* _Passage given_

Overview of DVCS (Git)

  • Git is a distributed version control system. Each developer has a full copy of the project and its history on their local machine. Changes can be made offline and then shared with others through a process called pushing and pulling.

    Key Features:

    1. Branching: Git makes it easy to create branches (parallel versions of the project) and merge them later. This is great for experimenting with new features without affecting the main project.

    2. Commit Locally: Developers commit changes to their local repository and can push them to the shared repository when ready.

    3. Pull Requests: Git allows developers to propose changes through pull requests, where others can review the changes before merging them.

Pros:

  • Works offline, so developers can continue working even if they can’t access the server.

  • Highly flexible, especially with branching and merging.

  • No single point of failure; even if the server crashes, every developer has a complete backup.

Cons:

  • Steeper learning curve, especially for beginners.

  • Requires more storage since every developer has the full project history.


Key Differences between CVCS and DVCS

FeatureCVCS (e.g., Subversion)DVCS (e.g., Git)

* _Data lines_
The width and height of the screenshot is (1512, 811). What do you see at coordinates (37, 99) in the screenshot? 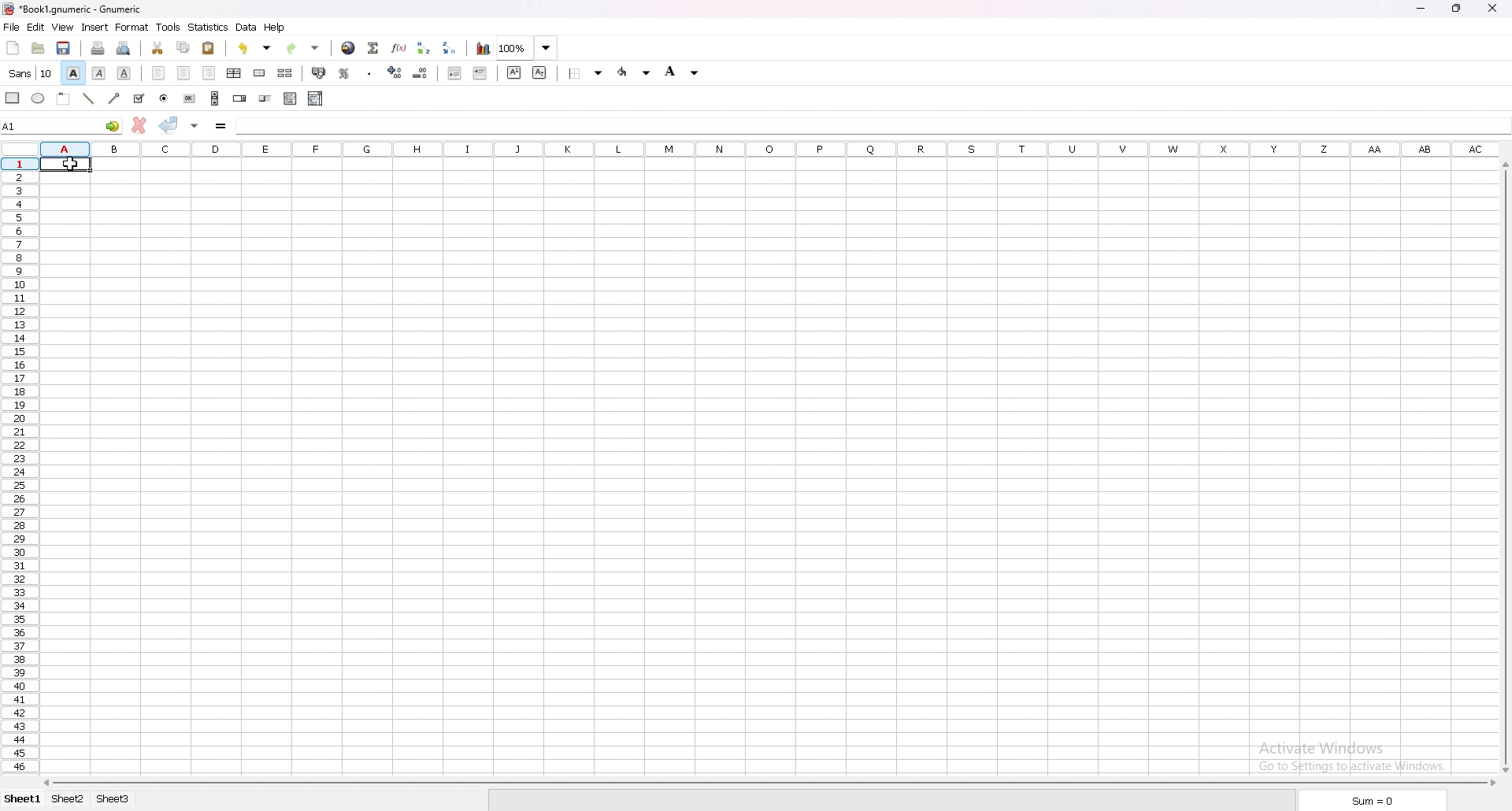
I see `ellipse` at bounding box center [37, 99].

* _Jobs_
1: Based on the Git overview, why does Git have no single point of failure? Answer in one to three sentences.
2: Reproduce the part of the Git overview starting with "3. Pull Requests: Git" and going on through "especially for beginners.".
Answer from the Git overview alone.

* _Responses to the tasks_
1: Git has no single point of failure because every developer holds a full copy of the project and its history locally. If the server crashes, each developer still has a complete backup.

2:
3. Pull Requests: Git allows developers to propose changes through pull requests, where others can review the changes before merging them.

Pros:

  • Works offline, so developers can continue working even if they can’t access the server.

  • Highly flexible, especially with branching and merging.

  • No single point of failure; even if the server crashes, every developer has a complete backup.

Cons:

  • Steeper learning curve, especially for beginners.